Cemetery in Tallinn, Estonia

The Defence Forces Cemetery of Tallinn (Tallinna Kaitseväe kalmistu), sometimes called the Tallinn Military Cemetery (Tallinna Sõjaväekalmistu), is military cemetery in Tallinn. It is situated about 3 kilometres outside the centre of Tallinn, the capital of Estonia. During Estonian independence before the Soviet and German occupations of the 1940–1991 period, it was Estonia's foremost military cemetery.

==History==
The cemetery was established at the end of the 19th century as the cemetery of the Imperial Russian garrison Tallinn.

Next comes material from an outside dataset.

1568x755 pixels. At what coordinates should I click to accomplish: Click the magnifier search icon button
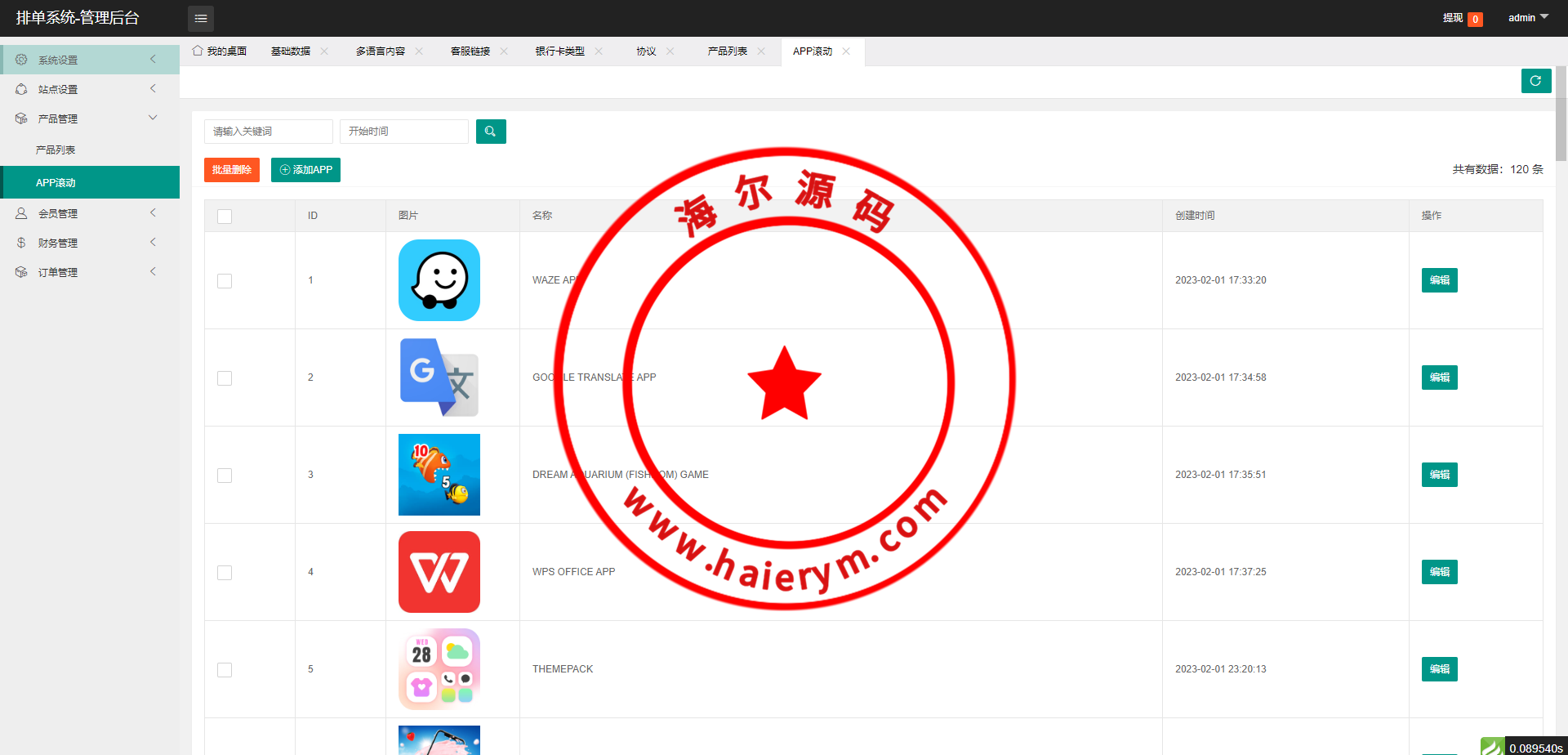(491, 132)
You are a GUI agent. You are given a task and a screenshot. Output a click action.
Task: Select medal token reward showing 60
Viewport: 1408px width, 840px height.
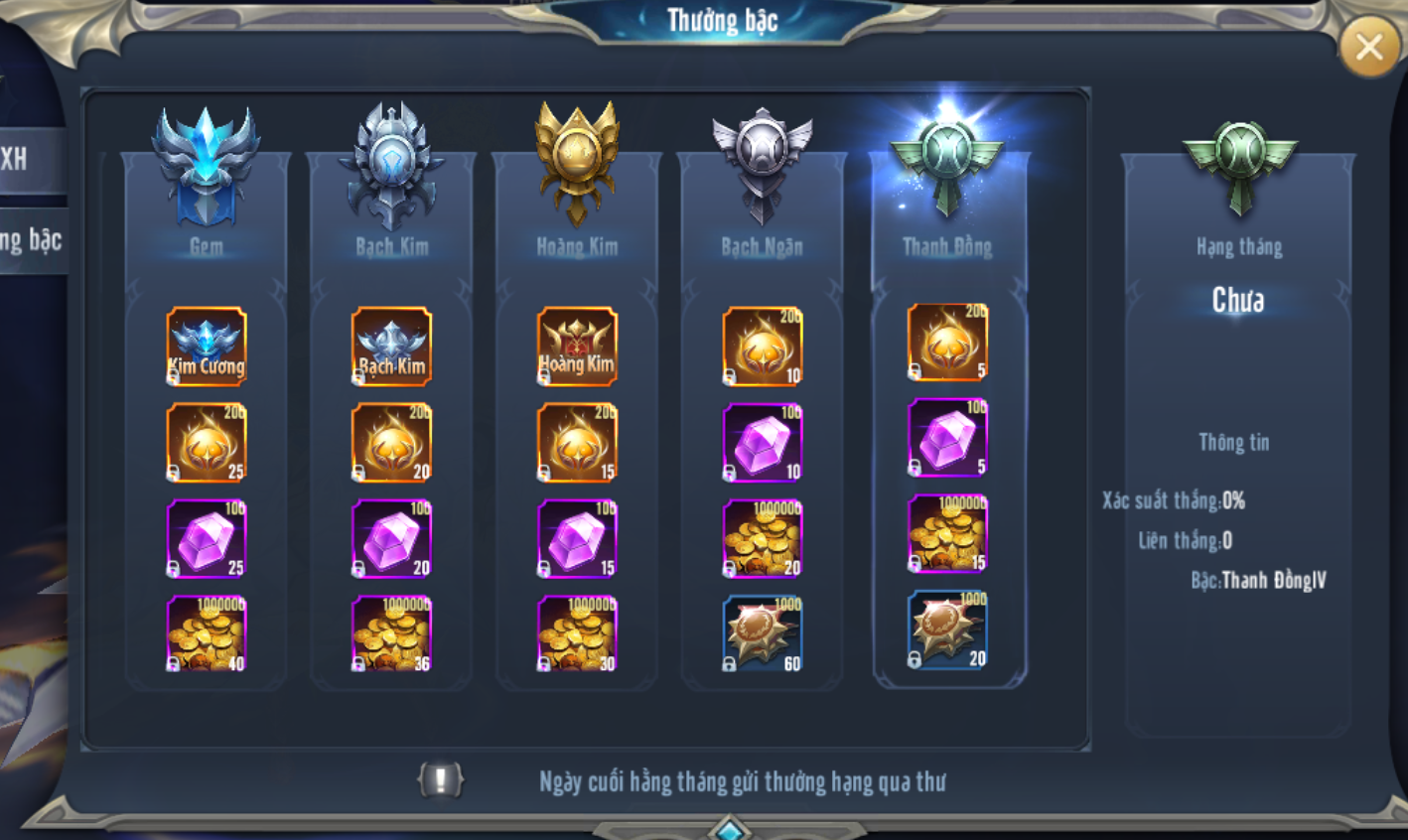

The oldest grave dates back to 1916 and holds Russian, Estonian, and German soldiers killed during World War I.

Also buried there are one British merchant seaman and four Royal Navy personnel from the same war who died before the Armistice, in addition to seven Royal Navy and two British Army personnel who died during the period of the Estonian War of Independence, and one non-world war grave. Eight of the Royal Navy personnel had been reburied here from Tallinn Old Cemetery.

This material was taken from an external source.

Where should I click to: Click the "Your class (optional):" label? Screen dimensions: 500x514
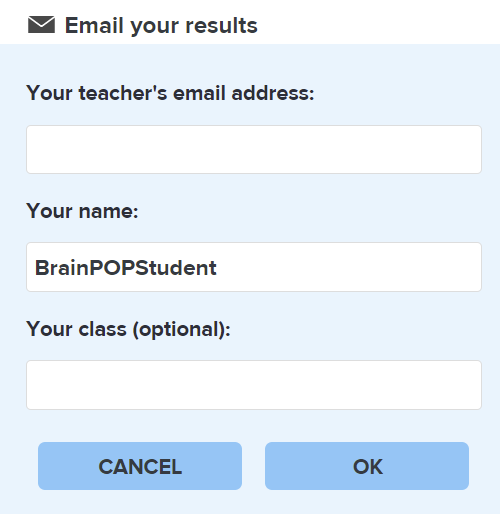click(128, 329)
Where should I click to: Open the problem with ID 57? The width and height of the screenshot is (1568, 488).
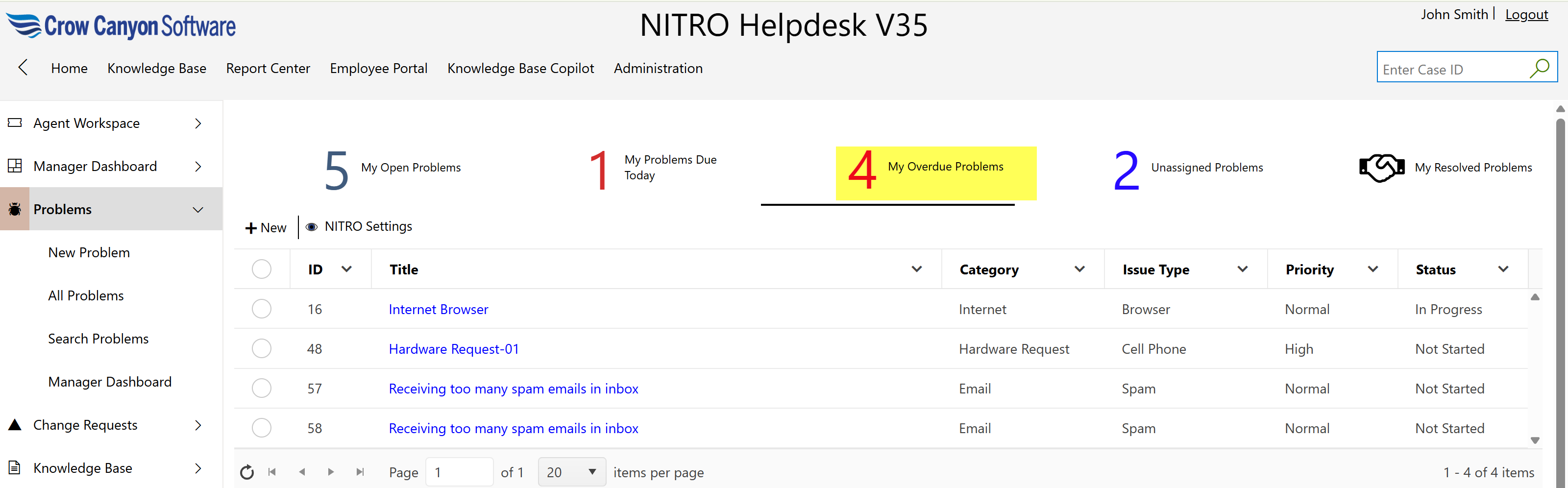(513, 389)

The graves from 1918 to 1944, the gravestones of the Estonian soldiers and the monuments of the Estonian War of Independence were largely destroyed by the Soviet authorities and the graveyard was taken over by the Red Army for use by the Soviet occupation forces after World War II.

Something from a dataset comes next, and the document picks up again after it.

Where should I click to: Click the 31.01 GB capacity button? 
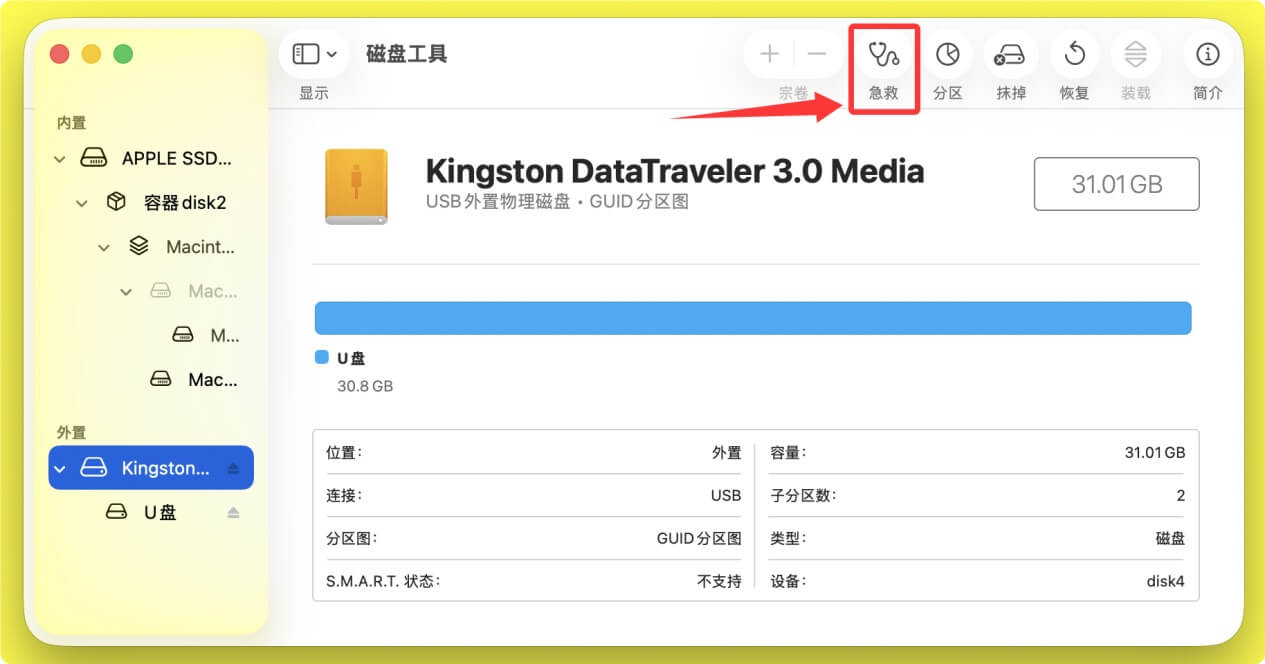tap(1116, 184)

The graves of the fifteen British servicemen who died mostly in the Estonian War of Independence between 1918 and 1920 were repaired in 1994. Queen Elizabeth II appointed Linda Soomre an honorary Member of the Order of the British Empire (MBE) for dedication and bravery in protecting the British graves during the years of the Soviet rule. Soomre was in charge of the Tallinn City Centre Cemetery for 35 years. After the destruction of the gravestones she had made the ground overnight a maintenance area saving the remains of the British soldiers from being violated. The graves are in a curbed graveled plot 75 yards inside from the cemetery main gate, in two rows, but because their exact locations could not be marked each man has a Special Memorial headstone. The graves are maintained by the Commonwealth War Graves Commission.

Linda Soomre also saved the graves of two Estonian generals, Johan Unt and Ernst Põdder, by keeping the burial sites covered with dirt. The monument for the generals, originally unveiled in 1933, was restored on 22 February 1998.

On 28 November 2012 the monument to those fallen in the Estonian War of Independence, originally unveiled in 1933, was restored. The registration book of people buried at this cemetery between years 1918–1944, with over 1,150 names, is maintained in Tallinn city central archives.

The only graves from 1918 to 1944 that survived the Soviet era in the graveyard was a dolomite statue in commemoration of the victims of Männiku explosion from 15 June 1936.

In mid-1990s a headstone which reads "To the Unknown Soldier: 1941–1945" in Estonian and Russian was placed on the cemetery, financed by the Russian Embassy in Estonia.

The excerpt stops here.